Nearly 80 people, including authorities of the Faculty of Government and Medicine, professors, students of the Universidad del Desarrollo, as well as family and friends, were present at the graduation ceremony of the graduates of the Doctorate in Social Complexity Sciences of the CICS and two doctoral students of Medicine.
With emotional speeches, both the Rector of the Universidad del Desarrollo, Federico Valdés, and the Dean of the Faculty of Government, Eugenio Guzmán, highlighted the importance of Doctorates for the University. “We set out as innovation axes of our doctoral training project, focusing on emerging and relevant issues, of little development in the country and in the region; and the generation of skills in our students to be inserted not only in the academic world of research, but in the productive world and the company’s, “said Valdés. Likewise, Guzmán stressed the importance of this “cycle of efforts and work for academic life” by those who achieved the highest degree that a university can provide.
In the same way, the first Doctor of the University and also of the Doctorate Program in Social Complexity Sciences, Cristian Candia-Castro, pointed out that “(…) what filled me with energy to continue, was the access to information and knowledge of first level that exists in the CICS and this is, basically, by the practical use of the concept of complex networks. One of the concrete proposals is to make available to students the extensive active and functional network of collaboration that the Center has. So, the CICS is concerned to maintain these constant links with research centers of excellence where knowledge of first source is found.” He added that “(…) the proposals of value of the Center and the Doctorate, in particular, are very difficult to find in any other doctoral program in Latin America and, in general, in the world. “
For Jorge Castillo, the completion of the Doctorate in Social Complexity Sciences was also an enriching experience: “(…) my research directors gave us freedom and space to generate creativity around the topics we wanted to investigate and that helped me because I come from a school (…) much more conservative, where everything was like in a ‘box’, from which you could not leave.

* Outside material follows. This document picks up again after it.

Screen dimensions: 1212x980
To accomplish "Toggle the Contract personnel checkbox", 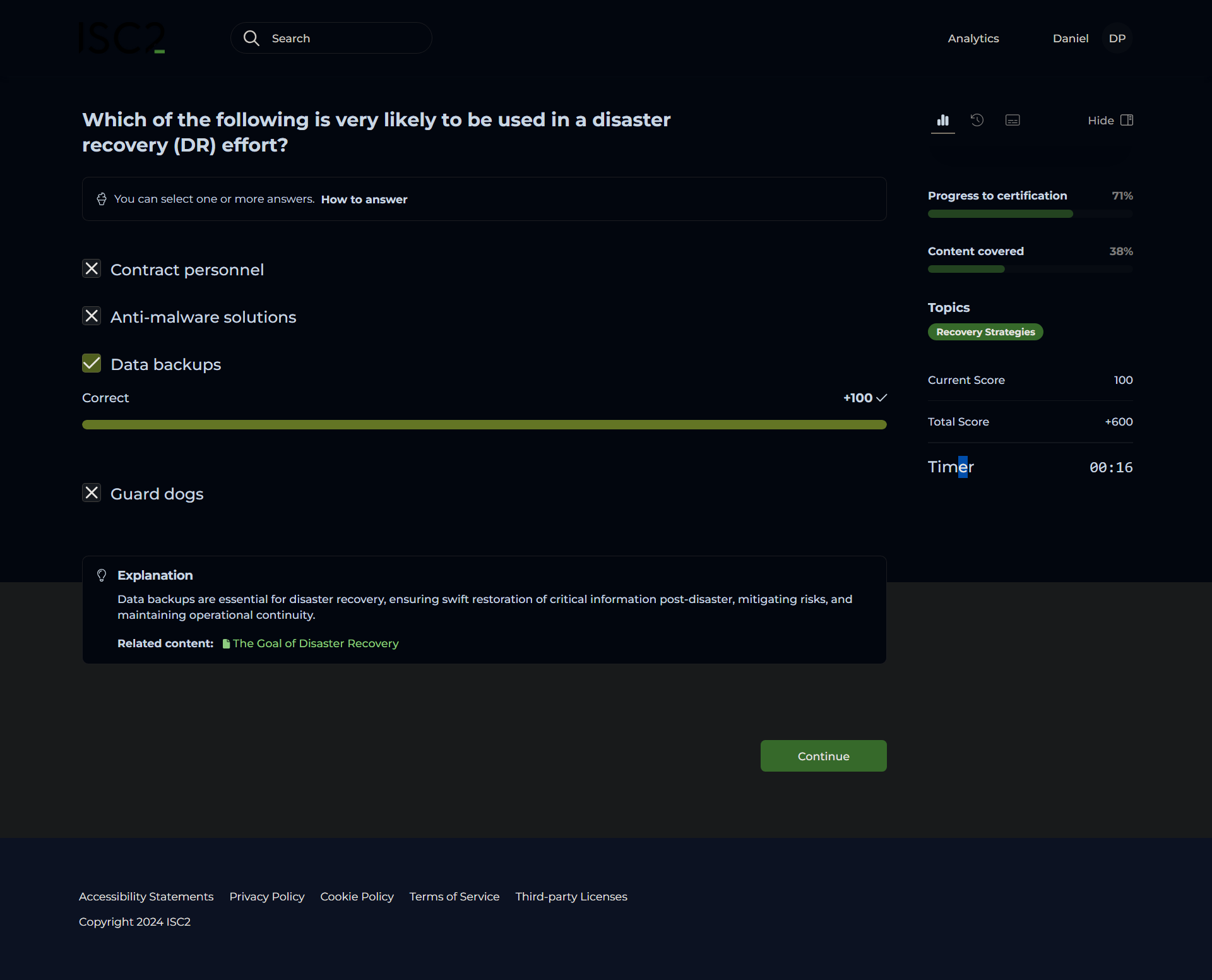I will pyautogui.click(x=92, y=269).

And here was the opposite: ‘get out of that box, explore, investigate, see what happens’, and that’s what I was looking for in a doctorate program,” he concluded.
Our graduates
Cristian Candia-Castro, Physical Engineer at the Universidad de Concepción, joined in 2014, forming part of the first generation of doctoral students participating in this program. He completed two successful internships abroad: one at the MIT in the United States, together with researcher César Hidalgo; Later, he spent 6 months at Northeastern University working with Albert-László Barabási, who created the area of complex systems. As of August of this year, Dr. Candia will enter the prestigious Kellogg School of Management, one of the best business schools in the world.
Jorge Castillo Sepúlveda, Mathematical Civil Engineer from the Universidad de Concepción, also joined the Doctorate in Social Complexity Sciences in 2014. His research areas were focused on transitions in evolution, cultural evolution, theory and evolution of complexity, the analysis of social networks and mathematical modeling. Currently, the now PhD in Social Complexity Sciences works in Z Data Lab, performing as data scientist, performing tasks of analysis and processing of databases, development of analytical tools, research in quantitative analysis and mathematical modeling.